Related Work & Insights¶
- Diffusion Training without Clean Data: Ambient diffusion (subsampling only), SURE-score / Daras 2024b (noisy only), and GSURE diffusion (noisy + subsampling)—MSM's fundamental difference is that it does not attempt to learn the full-image score.
- Self-supervised Reconstruction: SSDU / Robust SSDU use measurement subsets to supervise the training of end-to-end networks; MSM introduces similar self-supervised logic into a diffusion prior.
- Solving Diffusion Inverse Problems: DPS / A-DPS (posterior sampling using diffusion priors trained on degraded data); MSM's posterior sampling can be seen as applying the DPS data fidelity term to measurement-domain aggregated estimates.
- Insight: The idea of patch-based learning to improve scalability also holds in the measurement domain. "Restricting the learning objective to physically uniquely defined subspaces" is a transferable design principle that could inspire other generation or reconstruction tasks involving degraded observations.
Rating¶
- Novelty: ⭐⭐⭐⭐⭐ Shifting score learning from the image domain to the measurement domain and using expectation aggregation to reconstruct the full score is a fundamental redefinition of the "training without clean data" problem, offering both novelty and theoretical grounding.
- Experimental Thoroughness: ⭐⭐⭐⭐ Covers generation (FID) and inverse problems (inpainting/SR/CS-MRI) across natural images and multi-coil MRI. Baselines are highly relevant, though dataset scale and modal diversity are somewhat limited.

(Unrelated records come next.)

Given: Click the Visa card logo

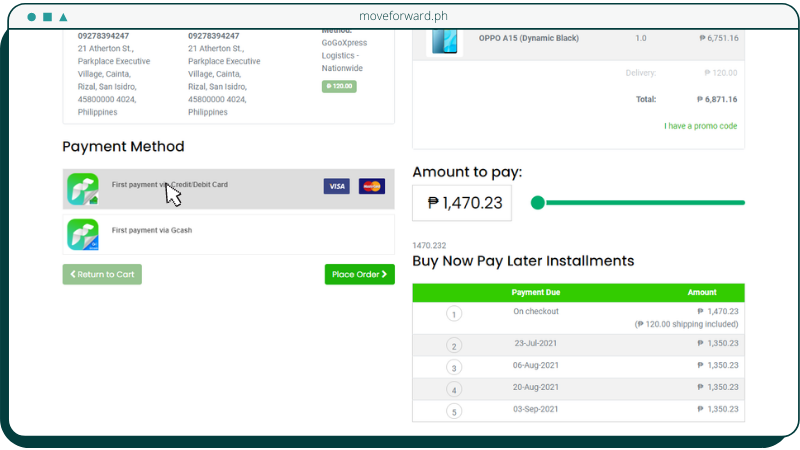Looking at the screenshot, I should click(x=336, y=187).
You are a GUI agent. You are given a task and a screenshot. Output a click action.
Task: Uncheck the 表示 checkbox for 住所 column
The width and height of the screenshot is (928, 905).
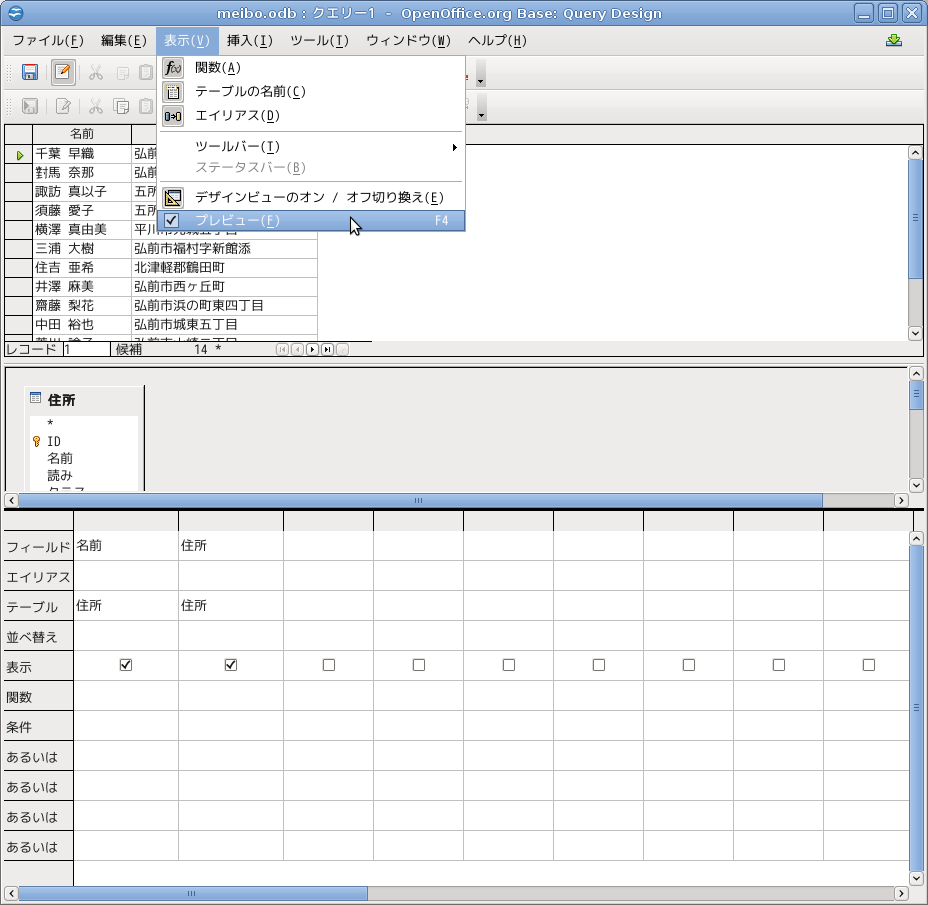pyautogui.click(x=231, y=665)
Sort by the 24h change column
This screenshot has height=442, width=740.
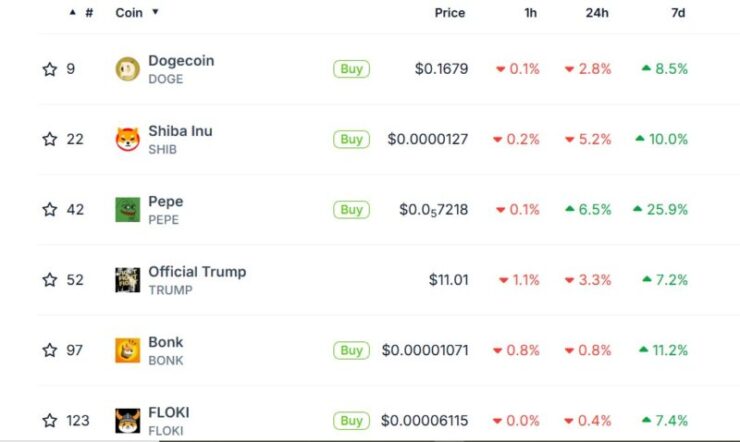coord(597,13)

- Writing Quality: ⭐⭐⭐⭐ The motivation progresses logically from the critique of learning full-image scores to disambiguation in the measurement domain. The algorithms and formulas are complete, though the dual-case noise training section is dense.
- Value: ⭐⭐⭐⭐⭐ Directly addresses the critical pain point of missing clean data in fields like medical imaging. The framework is unified, requires minimal engineering changes, and outperforms specialized self-supervised methods in MRI, indicating high practical value.